Construction Industry Trends: April 2023 Construction News Roundup
While April was generally mixed for the construction industry, the small positives that we’ve seen building up over the course of the last year are starting to turn into real progress—and more silver linings might be on the way. For this month’s news roundup, we’ll take a look at promising market opportunities, the potential for AI to improve efficiency for contractors, and whether construction hiring is more boom or bust so far this year.
Promising Outlook for Future Growth
The global construction industry market size is on track to grow to a value of USD 17,247.96 billion by 2029 with a compound annual growth rate (CAGR) of 7.3%. For perspective, the construction industry was most recently valued at USD 11,561.40 billion in 2020. Significant growth is expected in the building category of construction in the coming years—especially as more than $1 trillion in funding for the Bipartisan Infrastructure Law (BIL) begins to roll out in the U.S. over the next eight to 12 years.
Asia Pacific Region
The Asia Pacific region is projected to experience the most growth and opportunity over the next six years, according to the same Global Construction Industry Market report. Countries in the Middle East and Africa are well positioned to experience rapid increases in market revenue, but even combined they pale in comparison to the Asia Pacific region which is expected to dominate in this respect.
Growth is being driven by the rising per capita wealth and improving economic conditions in developing countries with new populations of consumers with disposable income to spend in commercial spaces that need to be built. Specifically, the heavy and civil engineering sectors of the construction industry have experienced the most growth in these countries.
Commercial & Residential Sector Expansion
The commercial sector is expanding in these developing countries as their governments increase spending on infrastructure. However, the demand for residential construction in these countries will still outpace commercial construction.
During this forecast timeframe, there will also be opportunities for developers working on environmentally friendly structures with low carbon emissions. These structures are increasingly in demand as more companies continue committing to “going green.” Even residential homes with a lower carbon footprint are more appealing to homeowners in these emerging countries. Climate-friendly homes can reduce carbon emissions and save homeowners money in the U.S.
Governments around the world have also begun to impose strict regulations on practices they say are harmful to the environment as more commit to reaching net-zero emissions by 2050. As a result, some construction companies have had to change how they operate to maintain compliance, avoid fines, and preserve their ability to work on lucrative government projects like the BIL.
Land Planning & Development
These new environmental regulations have created an increased demand for land planning and development services which are expected to account for the greatest revenue share over the projection period. Land planning and development services are also being used to optimize resource utilization which has been in demand ever since unpredictable supply chain delays first became an issue.

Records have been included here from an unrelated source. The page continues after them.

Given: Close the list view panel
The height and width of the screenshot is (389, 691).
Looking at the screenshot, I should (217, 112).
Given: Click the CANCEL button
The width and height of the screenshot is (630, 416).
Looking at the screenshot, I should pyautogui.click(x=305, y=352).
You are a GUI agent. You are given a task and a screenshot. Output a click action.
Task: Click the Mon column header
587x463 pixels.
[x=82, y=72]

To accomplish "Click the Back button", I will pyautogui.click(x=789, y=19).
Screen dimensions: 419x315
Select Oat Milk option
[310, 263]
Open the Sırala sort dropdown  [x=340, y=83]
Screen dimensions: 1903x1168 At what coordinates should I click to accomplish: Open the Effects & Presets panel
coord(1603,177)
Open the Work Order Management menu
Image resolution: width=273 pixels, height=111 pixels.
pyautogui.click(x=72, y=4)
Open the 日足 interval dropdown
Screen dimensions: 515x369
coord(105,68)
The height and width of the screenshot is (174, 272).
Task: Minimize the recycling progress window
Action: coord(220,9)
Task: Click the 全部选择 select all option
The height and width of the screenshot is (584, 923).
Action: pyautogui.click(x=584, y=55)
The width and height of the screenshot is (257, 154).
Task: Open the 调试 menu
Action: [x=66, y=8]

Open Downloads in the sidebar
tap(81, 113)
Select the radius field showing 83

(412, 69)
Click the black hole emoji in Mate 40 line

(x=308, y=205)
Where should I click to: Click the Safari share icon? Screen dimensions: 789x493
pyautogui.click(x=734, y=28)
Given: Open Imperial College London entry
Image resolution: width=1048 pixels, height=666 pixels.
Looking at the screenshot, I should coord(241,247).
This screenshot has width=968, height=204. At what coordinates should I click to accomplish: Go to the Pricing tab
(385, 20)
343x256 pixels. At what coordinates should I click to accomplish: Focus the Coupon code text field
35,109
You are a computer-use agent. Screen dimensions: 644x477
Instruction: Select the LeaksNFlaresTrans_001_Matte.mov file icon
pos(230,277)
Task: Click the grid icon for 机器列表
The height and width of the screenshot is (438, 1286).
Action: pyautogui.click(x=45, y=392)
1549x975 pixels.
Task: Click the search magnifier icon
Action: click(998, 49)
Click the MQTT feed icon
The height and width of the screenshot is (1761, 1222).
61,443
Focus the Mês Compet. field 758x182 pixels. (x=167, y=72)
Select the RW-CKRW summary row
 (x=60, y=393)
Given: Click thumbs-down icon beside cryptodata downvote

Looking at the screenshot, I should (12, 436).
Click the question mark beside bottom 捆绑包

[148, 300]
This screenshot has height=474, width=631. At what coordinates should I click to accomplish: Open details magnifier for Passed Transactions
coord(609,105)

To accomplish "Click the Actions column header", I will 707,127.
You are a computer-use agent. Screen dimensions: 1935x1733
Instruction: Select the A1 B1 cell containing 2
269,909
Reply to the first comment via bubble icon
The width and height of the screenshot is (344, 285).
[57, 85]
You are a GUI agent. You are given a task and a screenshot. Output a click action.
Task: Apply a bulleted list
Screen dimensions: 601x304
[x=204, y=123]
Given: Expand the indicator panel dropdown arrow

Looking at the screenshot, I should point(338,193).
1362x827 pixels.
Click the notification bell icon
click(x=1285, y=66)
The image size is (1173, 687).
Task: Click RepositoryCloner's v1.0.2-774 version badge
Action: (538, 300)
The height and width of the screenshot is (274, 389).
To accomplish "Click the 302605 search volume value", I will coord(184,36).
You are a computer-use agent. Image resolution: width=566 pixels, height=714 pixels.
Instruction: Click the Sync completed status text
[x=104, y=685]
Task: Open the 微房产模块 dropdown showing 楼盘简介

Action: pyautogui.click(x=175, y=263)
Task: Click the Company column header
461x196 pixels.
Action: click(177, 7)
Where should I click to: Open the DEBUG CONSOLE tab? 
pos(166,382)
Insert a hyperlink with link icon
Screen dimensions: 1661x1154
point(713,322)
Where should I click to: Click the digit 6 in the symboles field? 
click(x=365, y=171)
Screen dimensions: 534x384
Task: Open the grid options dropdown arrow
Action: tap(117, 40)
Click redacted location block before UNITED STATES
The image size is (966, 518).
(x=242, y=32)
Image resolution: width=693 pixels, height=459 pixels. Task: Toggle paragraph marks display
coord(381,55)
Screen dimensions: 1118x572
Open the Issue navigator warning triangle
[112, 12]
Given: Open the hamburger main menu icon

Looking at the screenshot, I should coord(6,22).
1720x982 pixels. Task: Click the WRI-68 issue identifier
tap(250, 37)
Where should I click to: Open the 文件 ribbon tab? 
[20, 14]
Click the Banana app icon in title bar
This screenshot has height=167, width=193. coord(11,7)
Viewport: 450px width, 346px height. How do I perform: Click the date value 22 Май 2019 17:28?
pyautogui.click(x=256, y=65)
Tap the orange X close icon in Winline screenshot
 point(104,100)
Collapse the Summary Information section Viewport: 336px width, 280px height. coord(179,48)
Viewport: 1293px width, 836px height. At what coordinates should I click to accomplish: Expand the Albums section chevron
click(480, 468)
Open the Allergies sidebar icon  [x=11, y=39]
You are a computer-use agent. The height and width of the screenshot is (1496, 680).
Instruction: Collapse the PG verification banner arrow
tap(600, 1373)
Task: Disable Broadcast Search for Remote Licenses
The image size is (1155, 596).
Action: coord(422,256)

Automation and the Internet of Things (IoT)
Automating construction machines will make job sites safer, more efficient, and cost-effective—all of which will drive up revenue in the construction market in the coming years as the technology becomes more commonly accessible for companies to implement.
Variable Raw Material Pricing
The biggest restraint for the market in meeting this demand over the next few years will be the variable pricing of raw materials. The persistent challenges in acquiring natural resources on time for a project and for a reasonable rate due to material scarcity or supply chain disruptions have contributed to the ongoing need for land planning and development services.
Job Boom in Construction? Depends on Where You Look
There are plenty of job sectors within the field of construction that are on a path of steady growth, but the industry as a whole continues to face challenges in finding enough workers to meet demand as more workers reach retirement age. This has remained true even as the industry is set to be infused with $550 billion in new spending on roads, railways, bridges, and broadband internet over the next several years as part of the BIL funding package.
Job Application Decline & Job Vacancies
These funds could be rendered useless if they cannot fill the already-open job positions in construction. Contractors have recently seen declines in application activity. The industry employs 1.1% more people than it did in 2018 but still has not recovered as much as it needs to. The BIL has not set aside adequate funding to train individuals for these vacant positions that are only adding to the construction labor deficit. The money is there, but not the people. Which leads us to our next issue....
Trade Teacher Shortage Impact on Talent Pipeline
The initiative to expand training for construction trades began well over 10 years ago as an industry with more workers retiring than could be replaced by current talent pipelines. There are plenty of students interested in learning the construction trade right now, but many of them are stuck on long waiting lists as they are confronted with another shortage—qualified teachers. In a profession where there is far more money working in the trade itself, there is currently not enough incentive for people to choose to teach the trade instead.
Possible Rebound in Sight
According to one data firm, the construction industry is finally showing signs of rebounding after the sector employed almost eight million people at the start of 2023. This marks the highest number of people employed in construction since the pandemic began when levels were around six million. While construction still has a long way to go before it no longer is in a hiring crisis, there is finally hope that the industry can start closing the labor gap.